Na roça, a turma tá começando a copiar as modas dos ricos gramados na hora de entrar em campo para disputar uma pelada. Vários já calçam os pés. Mas jogador bom mesmo na minha querência é aquele que joga descalço, e não perde uma dividida. Tonicão é desses. Beque dos mais valentes, daqueles que só chutam de dedão. Cada vez que o vejo desfilando sua habilidosa grosseria nos gramados de nossas várzeas, não sei o por quê, mas me lembro da música composta por Raul Torres e cantada pelo Rolando Boldrin, o ‘Futebol da Bicha-rada’: ‘Lá no arraiá das coruja formaro dois cumbinado / O time do quebra-dedo, e o time do pé-rapado.’ Você tá lembrado dessa moda? Pois bem, o fato é que se formou um folclore tamanho sobre o futebol do Tonicão que não faltam histórias sobre o homem. Dizem que se ele atuasse na zaga do Santos, o Ronaldo não tinha nem chegado perto do gol naquele primeiro jogo da semifinal do Campeonato Paulista. ‘Chegava junto dele e fungava no gangote já na primeira dividida. Queria ver se meter a besta’, diz o nosso beque, no auge de seus 50 anos, todo pomposo quando falam sobre o ‘fenômeno’ lá na venda do Dito. Porém, a lenda mais famosa do nosso ‘Roque Junior caipira’ é de uns 20 anos atrás. Era a final de um campeonato rural do Norte do Paraná: Sítio Salto Grande X Fazenda da Onça.

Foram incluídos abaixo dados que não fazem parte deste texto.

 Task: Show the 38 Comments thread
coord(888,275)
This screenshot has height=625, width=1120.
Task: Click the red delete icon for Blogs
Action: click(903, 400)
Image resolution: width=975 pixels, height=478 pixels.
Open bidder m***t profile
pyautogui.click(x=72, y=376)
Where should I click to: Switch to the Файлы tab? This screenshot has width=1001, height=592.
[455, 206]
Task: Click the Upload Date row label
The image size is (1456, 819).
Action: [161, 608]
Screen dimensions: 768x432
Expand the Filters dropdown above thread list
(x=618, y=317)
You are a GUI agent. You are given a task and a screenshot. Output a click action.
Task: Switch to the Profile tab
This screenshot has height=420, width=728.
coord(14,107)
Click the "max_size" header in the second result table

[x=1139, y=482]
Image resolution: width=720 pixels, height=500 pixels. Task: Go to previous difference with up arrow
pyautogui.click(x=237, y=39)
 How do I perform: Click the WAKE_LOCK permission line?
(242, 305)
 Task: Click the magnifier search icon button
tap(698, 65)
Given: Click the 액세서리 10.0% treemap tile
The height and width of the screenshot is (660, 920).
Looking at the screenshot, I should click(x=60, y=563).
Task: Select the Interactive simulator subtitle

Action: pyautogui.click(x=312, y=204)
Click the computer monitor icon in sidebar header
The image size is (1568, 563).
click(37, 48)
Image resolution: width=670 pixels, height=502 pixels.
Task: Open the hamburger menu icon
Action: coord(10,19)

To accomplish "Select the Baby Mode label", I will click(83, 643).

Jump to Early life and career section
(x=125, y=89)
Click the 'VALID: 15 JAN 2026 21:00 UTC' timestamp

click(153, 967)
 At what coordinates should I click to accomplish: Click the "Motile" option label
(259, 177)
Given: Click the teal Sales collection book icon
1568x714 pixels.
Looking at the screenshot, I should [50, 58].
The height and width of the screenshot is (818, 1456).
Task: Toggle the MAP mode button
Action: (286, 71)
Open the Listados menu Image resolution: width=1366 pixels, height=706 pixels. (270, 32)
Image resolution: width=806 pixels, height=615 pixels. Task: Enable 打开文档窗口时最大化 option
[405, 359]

O time do sítio, no qual atuava Tonicão, usava o tradicional uniforme ‘sem camisa’ e era formado, na maioria, por gente que capinava roça de café. O pessoal da fazenda tinha uniforme – remendado, é verdade, mas tinha. Camisetas brancas, calções azuis. E só. Naquele tempo, não existia meião.

  A peleja foi disputada, com o time da fazenda saindo na frente: O primeiro tempo terminou 1 a 0. Porém, no segundo tempo o time do sítio estava atuando bem melhor. O empate era questão de tempo. A bola já havia batido na trave duas vezes. No entanto... Aos 20 minutos da etapa complementar, Tonicão foi rebater, de bico é claro, uma bola que rondava sua área. O problema, é que a unha dele, aparada a cada dois anos, fincou na pelota, furando a danada. Fim de jogo. O time do sítio ficou com o vice-campeonato. E o Tonicão aguenta a gozação até hoje.